AIA Document B141-1997 Standard Form Services states, “The Architect, as a representative of the Owner, shall visit the site at intervals appropriate to the state of the Contractor’s operations, or as otherwise agreed by the Owner and the Architect in Article 2.8, (1) to become generally familiar with and to keep the Owner informed about the progress and quality of the portion of the Work completed, (2) to endeavor to guard the Owner against defects and deficiencies in the Work, and (3) to determine in general if the Work is being performed in a manner indicating that the Work, when fully completed, will be in accordance with the Contract Documents. However, the Architect shall not be required to make exhaustive or continuous on-site inspections to check the quality or quantity of the Work.”
The California Commissioning Collaborative* describes three types of commissioning:
Building Commissioning When a building is initially commissioned it undergoes an intensive quality assurance process that begins during design and continues through construction, occupancy, and operations. Commissioning ensures that the new building operates initially as the owner intended and that building staff are prepared to operate and maintain its systems and equipment.

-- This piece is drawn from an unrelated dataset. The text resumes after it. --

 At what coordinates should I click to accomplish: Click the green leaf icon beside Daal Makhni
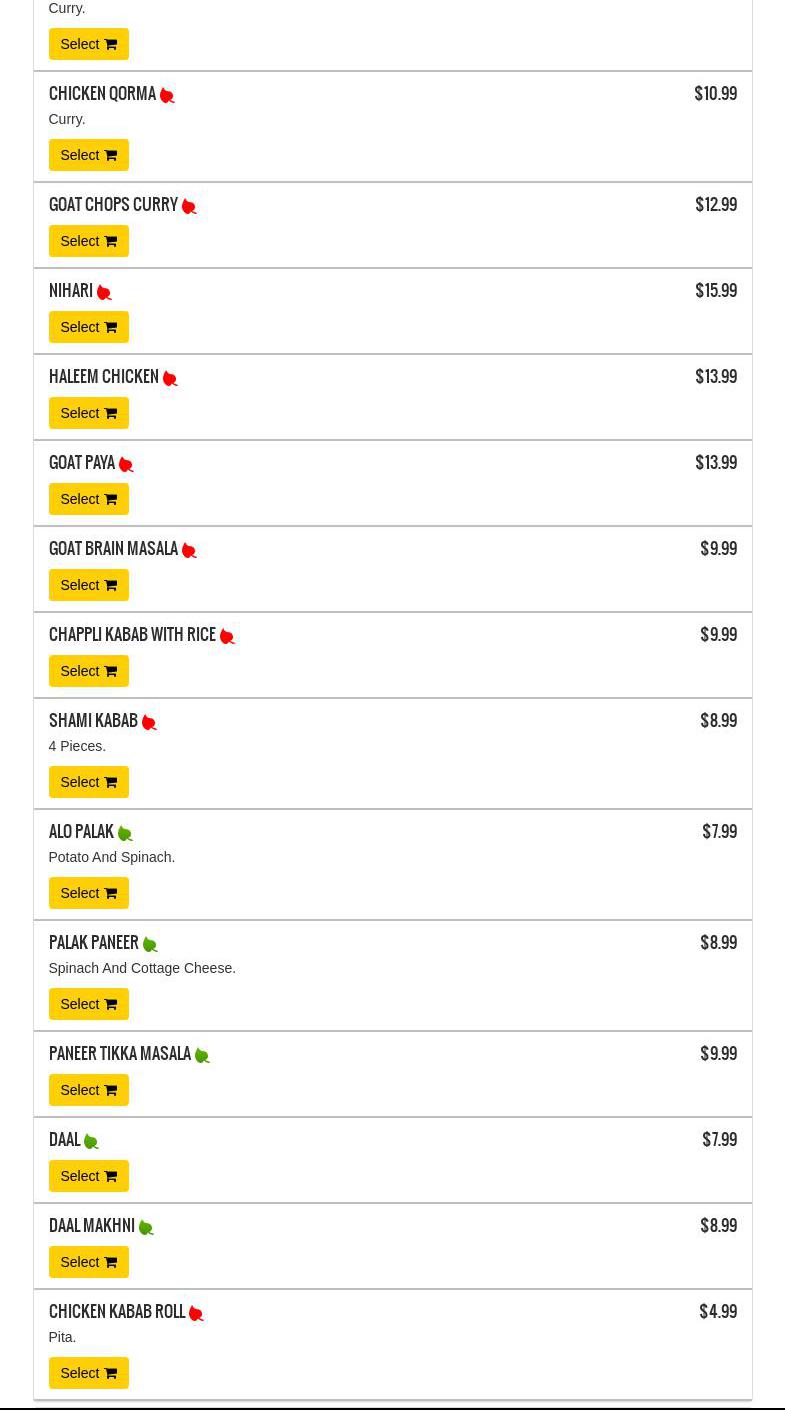[146, 1228]
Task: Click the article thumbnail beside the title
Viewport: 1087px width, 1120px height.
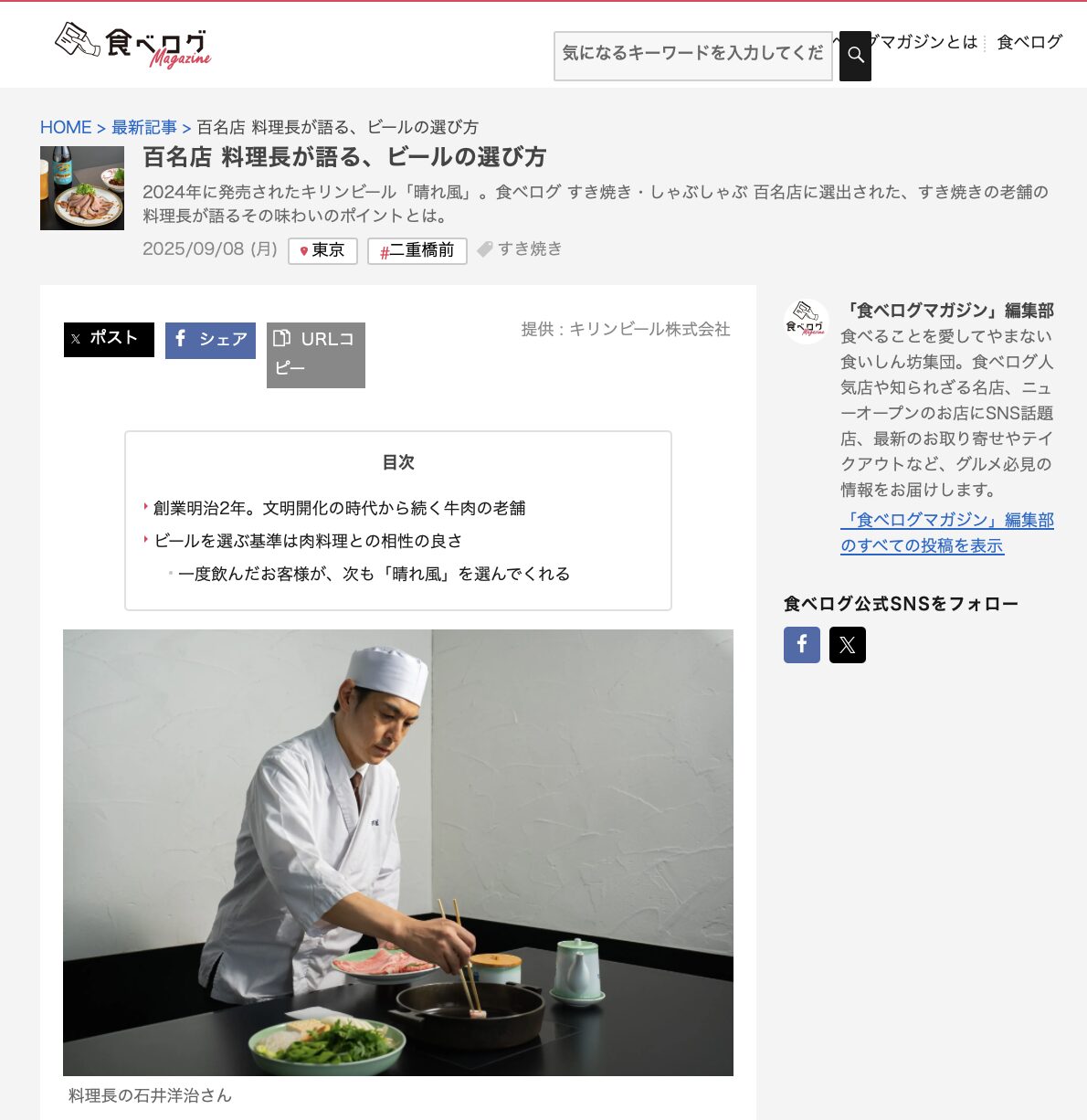Action: [82, 188]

Retrocommissioning is the application of the commissioning process to existing buildings. Retrocommissioning is a process that seeks to improve how building equipment and systems function together. Depending on the age of the building, retrocommissioning can often resolve problems that occurred during design or construction, or address problems that have developed throughout the building's life. In all, retrocommissioning improves a building's operations and maintenance (O&M) procedures to enhance overall building performance.
Recommissioning is another type of commissioning that occurs when a building that has already been commissioned undergoes another commissioning process. The decision to recommission may be triggered by a change in building use or ownership, the onset of operational problems, or some other need. Ideally, a plan for recommissioning is established as part of a new building's original commissioning process or an existing building's retrocommissioning process.
* Haasl, T., and K. Heinemeier. 2006. "California Commissioning Guide: New Buildings" and "California Commissioning Guide: Existing Buildings". California Commissioning Collaborative.
The growing need for commissioning is attributed primarily to the increased complexity of building systems and the ongoing rapid changes in technology that began in the 1950’s.
The increased complexity resulted from changes such as:
While commissioning is not a new concept, its growing application in the building design and construction industry is. The failure of traditional building start-up methods-- and the negative impact on the occupants and operating staff during the initial post-construction years, along with the costs incurred to correct the systems later on–has been the driving force behind the adaptation of commissioning to commercial and educational facilities.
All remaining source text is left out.